- _Work order_:
Return the line that has "Viewport: 255px width, 159px" and all lines below it through the last, exactly as they stand; omit pictures.

- _Data records_:
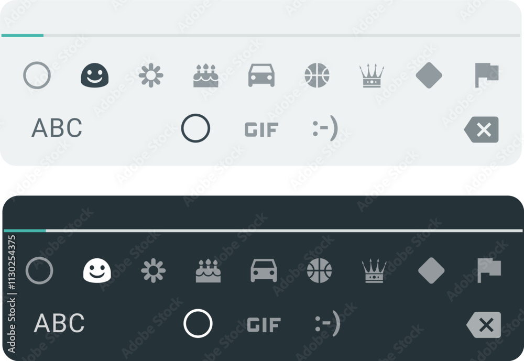Open the diamond symbols category in light keyboard
This screenshot has height=361, width=524.
click(429, 75)
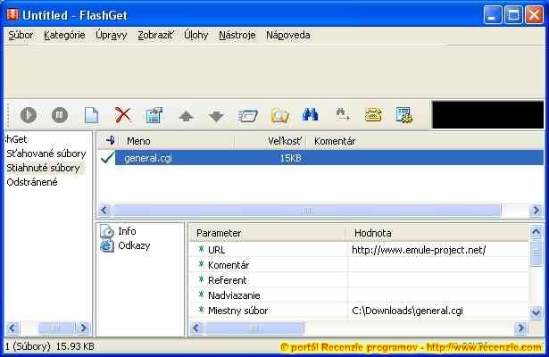
Task: Open the Súbor menu
Action: pos(20,36)
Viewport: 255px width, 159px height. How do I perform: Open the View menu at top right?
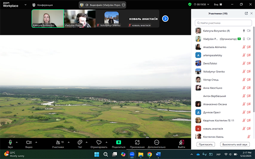tap(228, 4)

- _Response area_:
Viewport: 255px width, 159px height. How do I perform: Open the View menu at top right?
tap(228, 4)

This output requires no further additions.